L’Otan prévient qu’elle va surveiller « de très près » les grandes manoeuvres russes prévues à sa frontière orientale dans une semaine, qui donnent des sueurs froides à certains pays de l’Est.
Depuis des mois, cette démonstration de force de l’armée russe répondant au nom de code Zapad-2017 (« Ouest-2017 ») fait l’objet de spéculations et de craintes chez les pays baltes et la Pologne, certains allant jusqu’à prédire qu’elle servira de couverture à une invasion.
« Nous sommes préoccupés par la nature et le manque de transparence de cet exercice », s’est inquiété mercredi le Premier ministre estonien Jüri Ratas en recevant le secrétaire général de l’Otan, Jens Stoltenberg, à Tapa (nord), sur une base militaire où s’entraînent des troupes de l’Alliance.
« Nous allons surveiller ces activités de très près. Nous sommes vigilants, mais également calmes car nous ne voyons pas de menace imminente contre un allié de l’Otan », a voulu rassurer le chef de l’Alliance.
M. Stoltenberg a rappelé qu’en raison de la crise ukrainienne et face à « une Russie plus assertive », l’Otan a renforcé sa présence militaire à l’Est comme jamais depuis la fin de la Guerre froide, déployant au printemps 4 bataillons à l’Est, soit plus de 4.000 soldats.
– Frappe nucléaire –
Quelque 12.700 militaires bélarusses et russes doivent participer à Zapad-2017 entre le 14 et le 20 septembre, selon Moscou, mais la Lituanie et l’Estonie affirment que l’exercice mobilisera en fait 100.000 soldats.
Selon les Occidentaux, en 2009 et 2013, les manoeuvres Zapad ont notamment simulé une invasion de la Pologne par des dizaines de milliers de soldats russes et une frappe nucléaire contre Varsovie.
En raison de ces précédents, « nous avons toutes les raisons de croire que le nombre de troupes sera substantiellement plus élevé que ce qui a été annoncé officiellement », avait estimé M. Stoltenberg en juillet.
L’Otan appelle depuis des mois Moscou à la « transparence » et demande que ses observateurs –trois d’entre eux ont été invités aux « journées visiteurs »– puissent assister aux phases cruciales de l’exercice, notamment aux briefings sur son scénario et sa progression, comme le prévoit le document de Vienne –cosigné par Moscou– pour des manoeuvres mobilisant plus de 13.000 soldats.
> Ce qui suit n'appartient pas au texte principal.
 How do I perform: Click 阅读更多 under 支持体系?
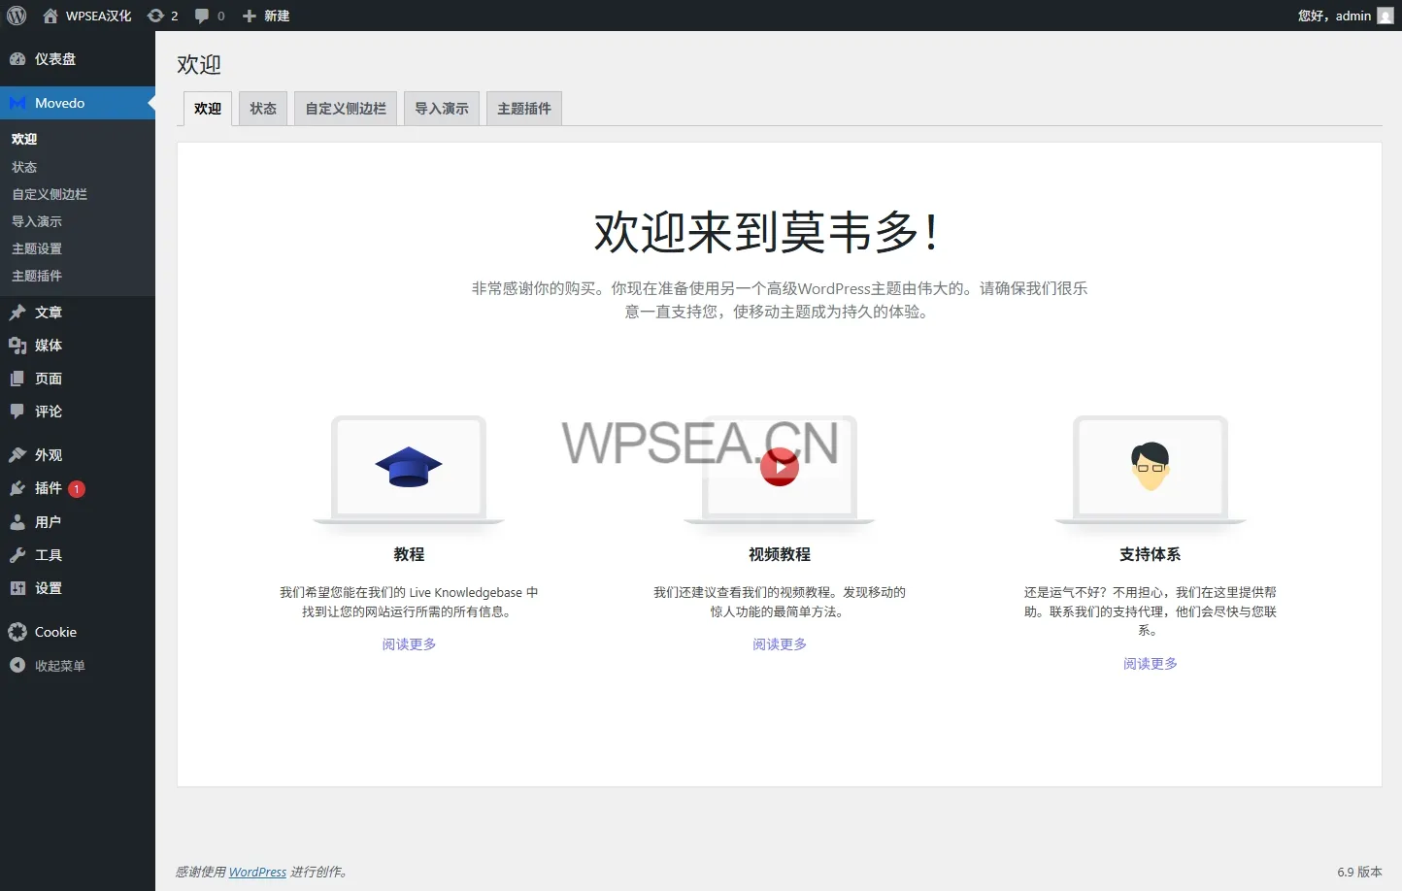tap(1151, 664)
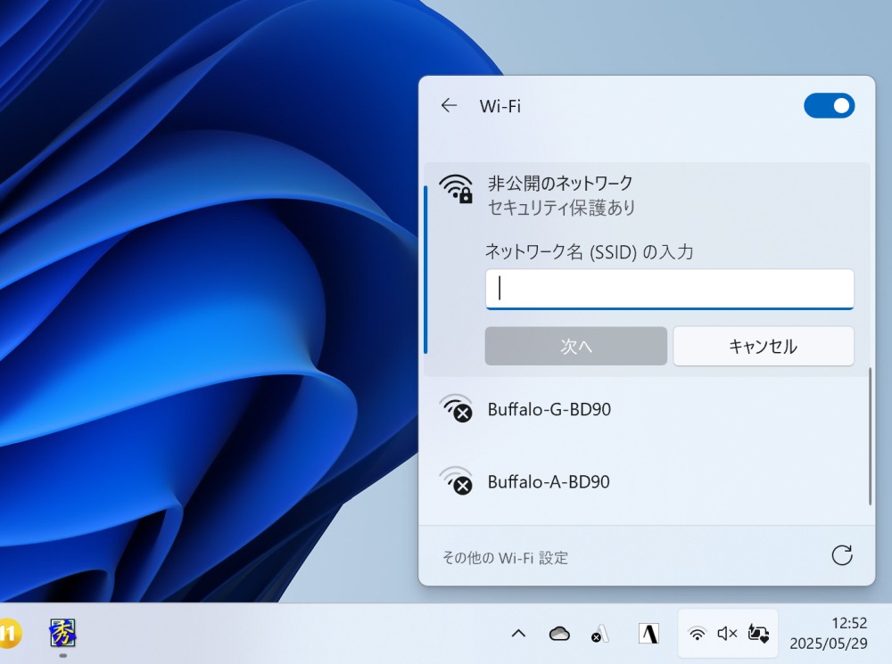Click the muted speaker volume icon
Viewport: 892px width, 664px height.
pos(727,634)
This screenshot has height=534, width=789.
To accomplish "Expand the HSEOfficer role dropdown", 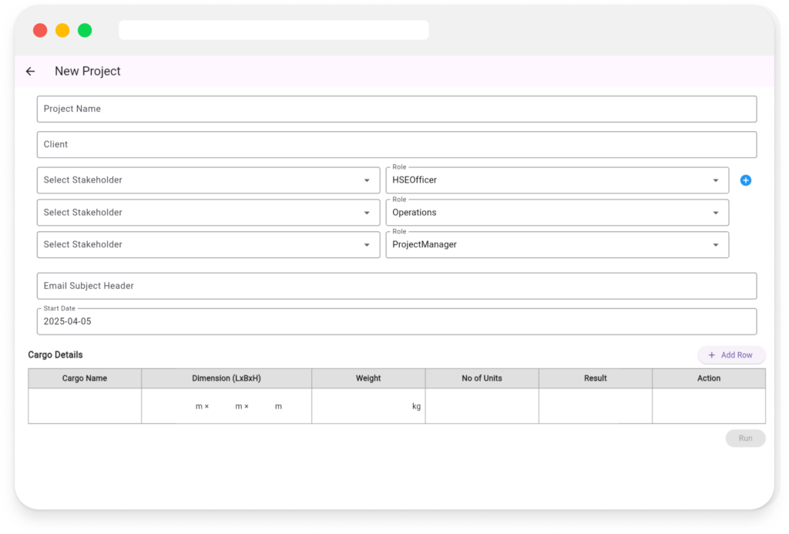I will 556,180.
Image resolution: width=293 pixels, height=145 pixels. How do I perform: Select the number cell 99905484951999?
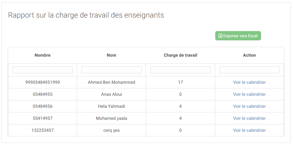pyautogui.click(x=43, y=82)
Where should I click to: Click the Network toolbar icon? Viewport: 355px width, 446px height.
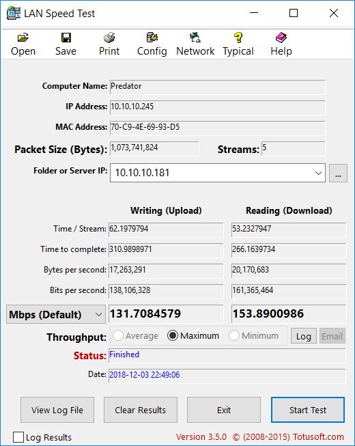(195, 38)
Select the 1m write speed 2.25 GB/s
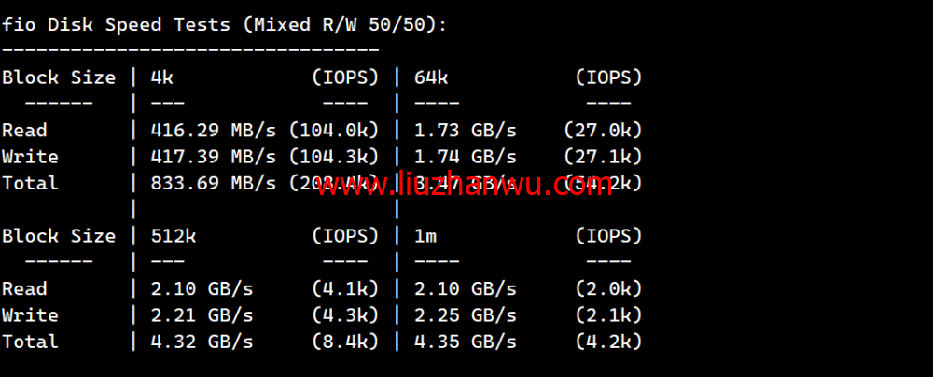 pyautogui.click(x=466, y=315)
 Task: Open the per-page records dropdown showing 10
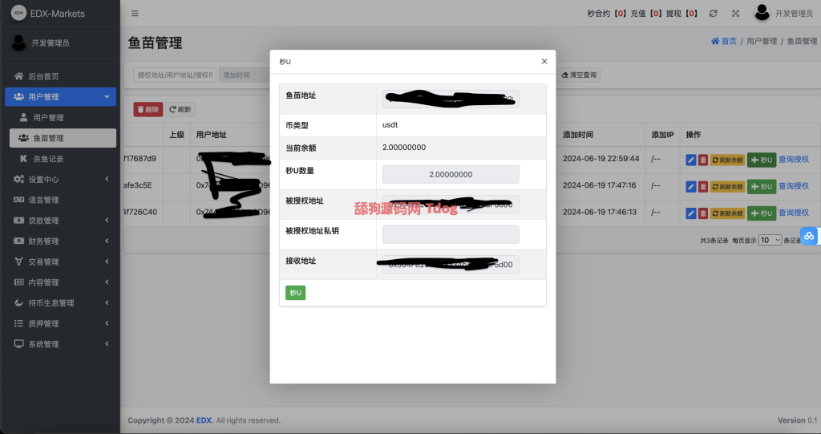pyautogui.click(x=770, y=240)
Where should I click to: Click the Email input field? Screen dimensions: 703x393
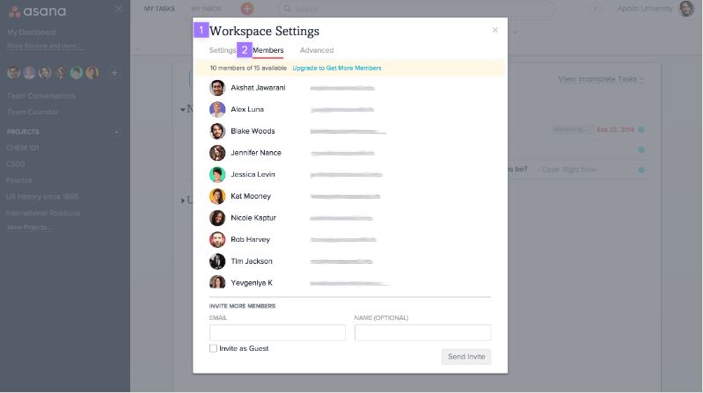pos(277,332)
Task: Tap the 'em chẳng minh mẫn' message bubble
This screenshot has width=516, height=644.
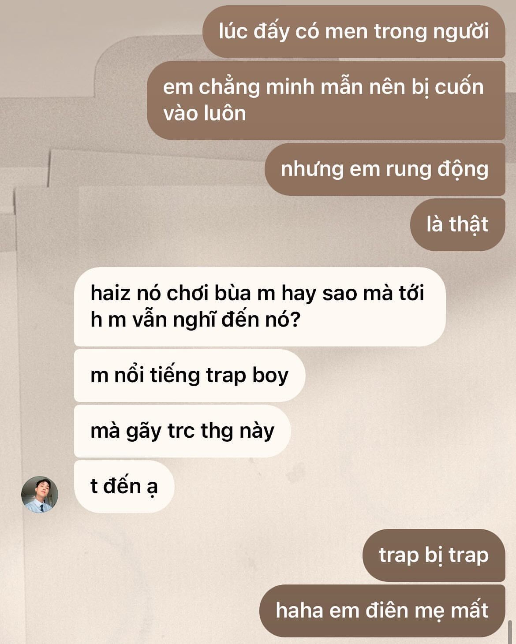Action: tap(326, 101)
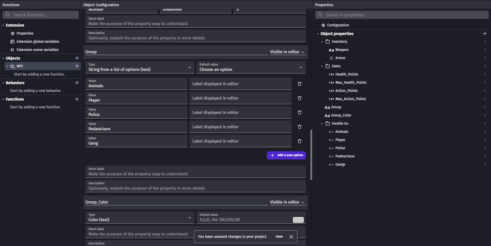
Task: Dismiss the unsaved changes notification
Action: click(x=291, y=237)
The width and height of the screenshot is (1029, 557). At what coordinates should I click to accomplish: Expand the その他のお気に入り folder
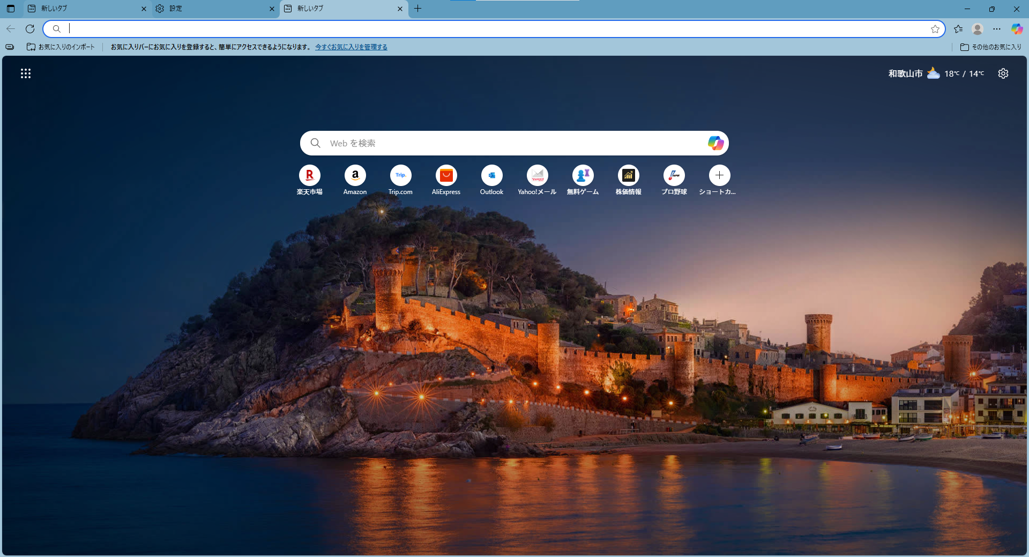click(x=990, y=47)
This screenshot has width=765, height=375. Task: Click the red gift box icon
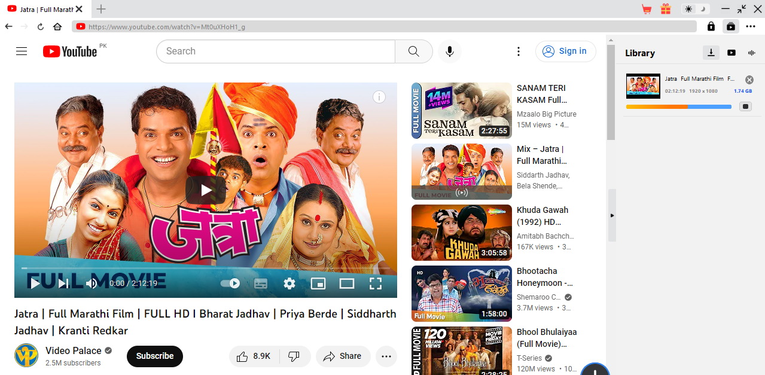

Car les Occidentaux ne croient en rien les Russes qui affirment que Zapad-2017 sera « purement défensif » et simulera la réponse de l’armée russe à des attaques « terroristes ».
Le chef d’état-major du Bélarus, Oleg Belokonev, a d’ailleurs assuré que l’exercice répondrait à une tentative de « déstabilisation » de la part d’une « coalition de pays à l’Ouest (…) là où se trouvent la Pologne, la Lituanie et la Lettonie ».
– Radars et drones –
Même s’ils ne veulent pas donner de détails, les Alliés ne resteront pas les bras croisés. « Des moyens seront évidemment mis en oeuvre par l’Otan pour voir ce qui se passe. C’est de bonne guerre », explique un diplomate sous couvert d’anonymat.
Ils disposent notamment de puissants radars de surveillance terrestre, montés sur des drones, « qui traquent en temps réel le mouvement de camions, tanks etc… » à une distance de 200, voire 300 km, ce qui permet ensuite à leurs « planificateurs militaires de faire une analyse déductive » sur le scénario de l’exercice, souligne Brooks Tigner, correspondant à Bruxelles de la publication de défense IHS Jane’s.
Sur la base de Tapa, « l’exercice (Zapad) ne changera pas l’entraînement » conjoint des troupes britanniques, françaises, danoises et estoniennes qui a démarré au printemps, explique le colonel français Olivier Waché: « On a les moyens de réagir (…) si maintenant il y avait vraiment une envie des Russes de franchir la frontière. Mais ce n’est pas du tout ce qui est envisagé ».
« Je ne pense pas que les Russes projettent de franchir la frontière avec l’Otan », insiste également M. Tigner, « ce serait une folie (…) car l’Otan répliquerait immédiatement ».
Le « vrai but » de ces manoeuvres, « c’est de montrer que la Russie dispose toujours des forces militaires considérables », et « qu’elle puisse dire: +Nous sommes toujours une superpuissance », selon l’expert.
« Il y a une vraie inquiétude des Alliés que ces exercices servent à réaffirmer une posture plus agressive, voire qu’ils servent à installer du matériel militaire russe encore plus près de certains pays de l’Otan », relève le diplomate.
« Combien de troupes, d’armes, la Russie laissera-t-elle au Bélarus ou dans l’enclave de Kaliningrad ? C’est la question qui rend tout le monde nerveux », abonde M. Tigner.